In New York City, the power outages affected traffic lights but resulted in “no arrests, no summonses, no reports of any problems at all,” NYC Mayor Bill De Blasio said at a Monday morning news conference. Speaking from an emergency management command post set up in Brooklyn, the mayor said that little more than a week ago, a power outage “that came out of nowhere” occurred in Manhattan and now following the heat wave — “obviously a predictable situation and therefore preventable” — another outage.
“We don’t have any good answers yet why this was not prevented,” said de Blasio, who added that Con Ed has not responded to his request for answers about why the outage happened, though it appeared to result from a malfunctioning piece of equipment.
“We were informed as it was happening,” said de Blasio. “Con Ed made this decision unilaterally. They made a conscious decision to pull out electricity from this area.”
The mayor thanked the NYPD, New York State Police, which supplied a couple hundred officers to be deployed in the city; first responders and the FDNY, which proactively went to the homes of people who needed assistance.
While the total economic impact remains unknown, the harm done to customers, some elderly and vulnerable to the heat, is obvious, said de Blasio.
Dr. Peter Shearer, chief medical officer for Mount Sinai Hospital’s Brooklyn campus in the Flatlands, told CNN in an email that the hospital had “twice as many patients as usual” during the outage.
Symptoms were “typical” for a blackout, mostly respiratory issues, said Shearer, who added that, as of Monday morning, some patients were still hanging around the emergency room waiting to hear whether power had returned to their homes.
Steven Hilly, a 28-year-old resident of the Flatlands who lost power Sunday evening, described the heat as “unbearable.”
“A lot of the older residents in the area couldn’t take it and ambulances were called,” Hilly told CNN in a text conversation. “Power didn’t come back until about 3 a.m. In the meantime we had to sleep in rooms with no circulation.”
Hilly, who lives alone with Nala, his Boston terrier who is frightened by the dark, added, “The whole neighborhood was out. Pitch black, besides a few cars on the street with people charging phones and trying to get air conditioning.”
De Blasio said he wants “to see people appropriately compensated.”
“Bottom line: this should not have happened and we’re going to make sure this doesn’t happen again.”
Southeast Michigan and Motor City
In southeast Michigan, DTE Energy said it has already repaired nearly half of the more than 2,000 wires downed by the severe weather that whipped through the region over the weekend, and its crews have been working 16-hour shifts around the clock to restore power.

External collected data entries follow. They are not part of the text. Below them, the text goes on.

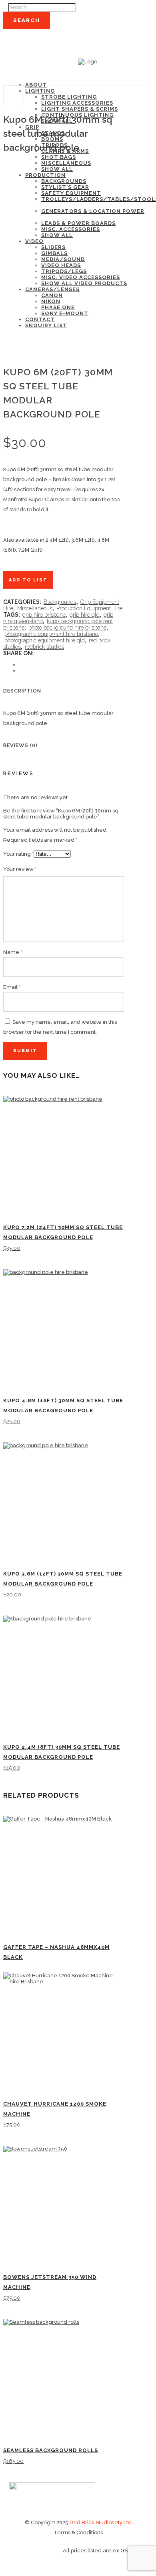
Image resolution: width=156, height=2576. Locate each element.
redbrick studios (44, 647)
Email (11, 987)
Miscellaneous (34, 608)
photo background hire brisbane (67, 627)
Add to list (28, 580)
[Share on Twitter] (21, 671)
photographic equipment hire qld (44, 640)
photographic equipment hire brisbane (51, 634)
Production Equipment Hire (89, 608)
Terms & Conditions (78, 2532)
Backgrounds (60, 602)
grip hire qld (85, 615)
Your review (19, 869)
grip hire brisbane (44, 615)
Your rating (18, 854)
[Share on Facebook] (21, 665)
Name (12, 952)
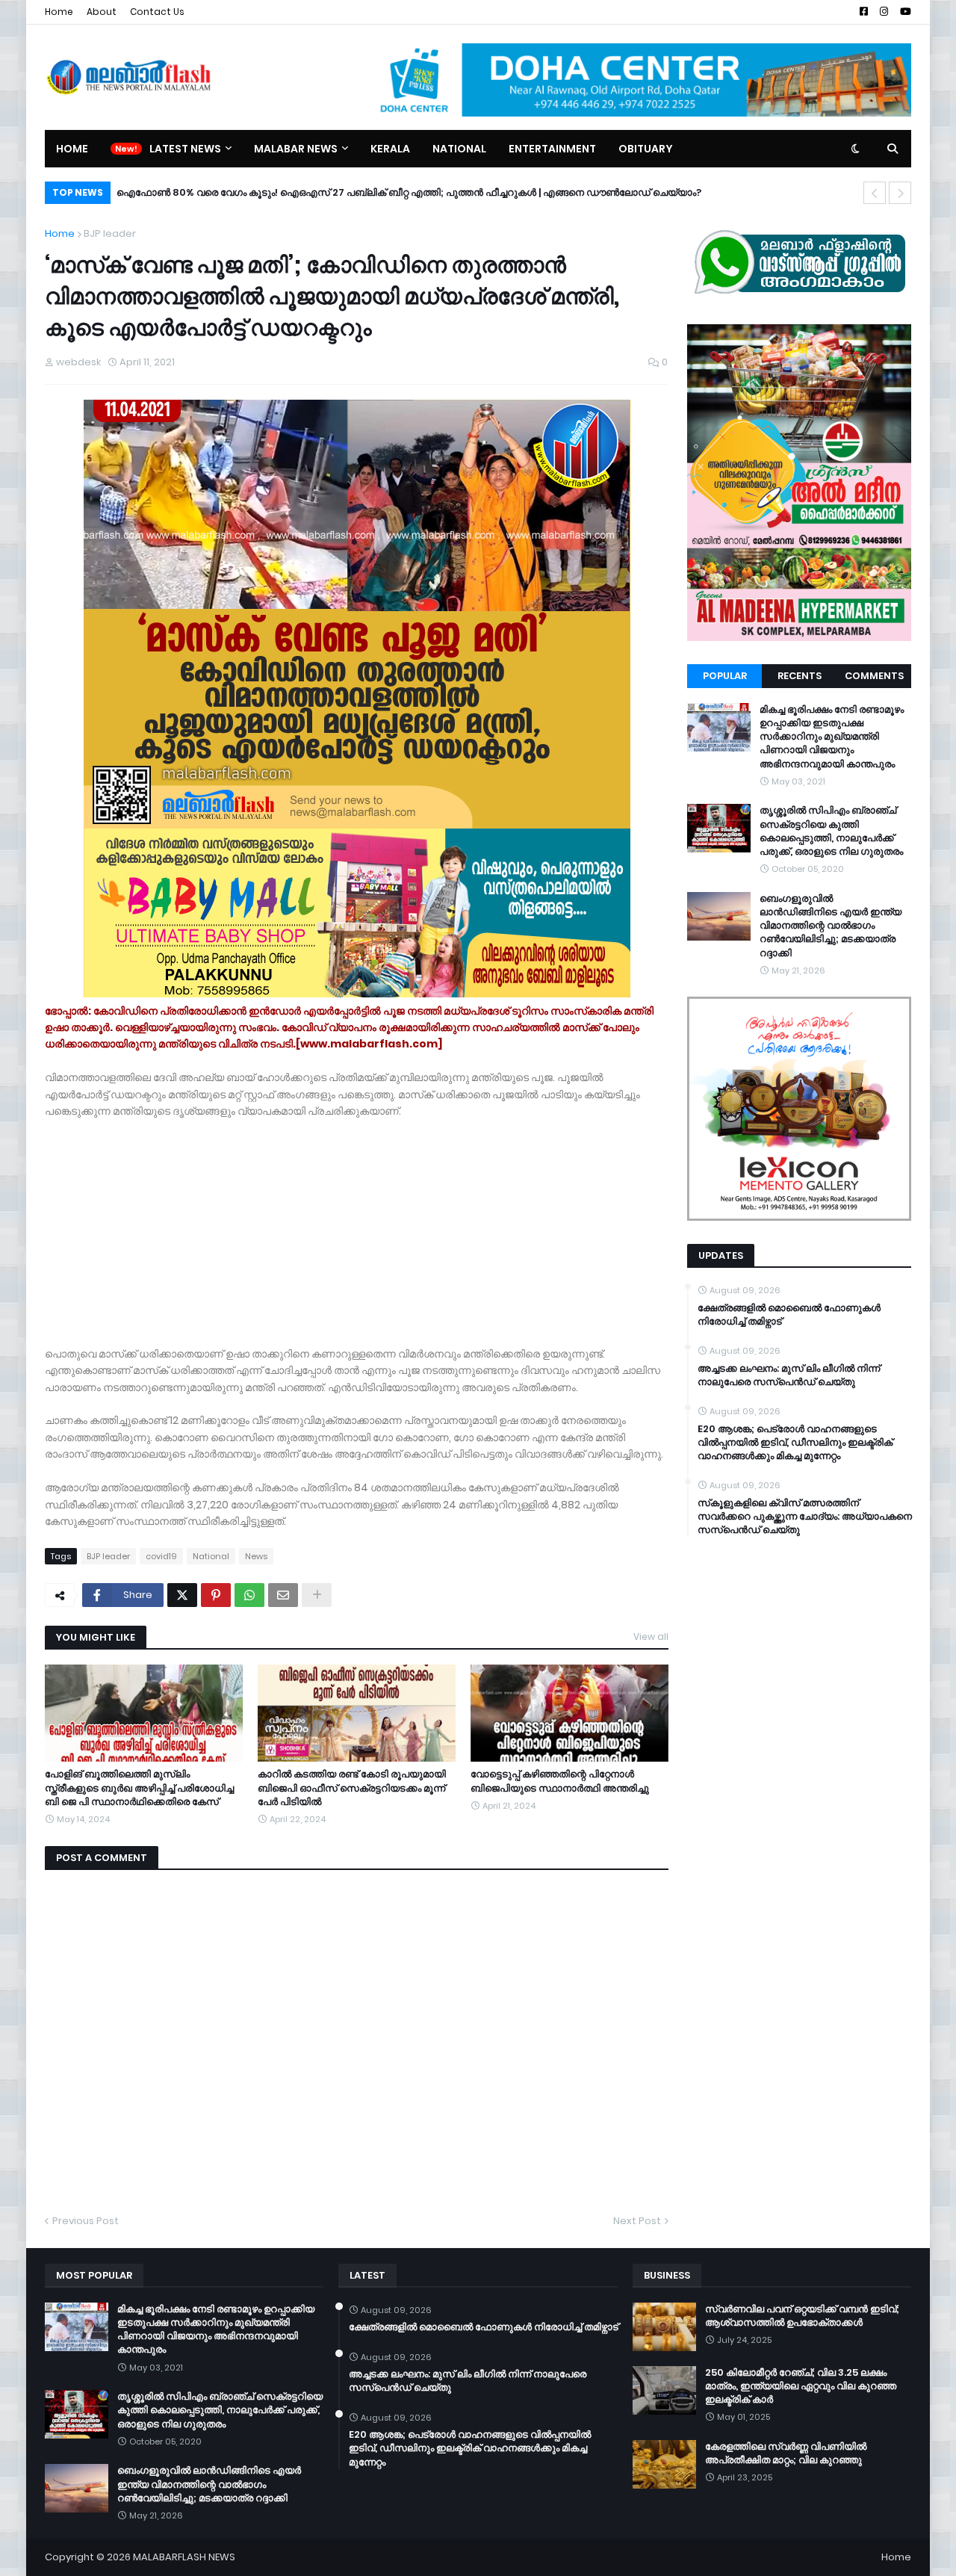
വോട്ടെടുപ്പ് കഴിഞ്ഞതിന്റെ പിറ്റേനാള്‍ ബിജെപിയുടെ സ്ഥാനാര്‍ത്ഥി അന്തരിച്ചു (560, 1781)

“More than 1,100 employees and contractors are in the field and nearly 750 workers from as far as Georgia and New York have joined our restoration efforts with additional crews arriving throughout the day today,” the company said in a statement.
DTE also urged the public to be careful of any downed wires. Pedestrians should assume that any fallen line is energized and stay at least 20 feet away, while motorists should never drive across downed power lines. If a line falls on a vehicle, passengers should remain inside until help arrives.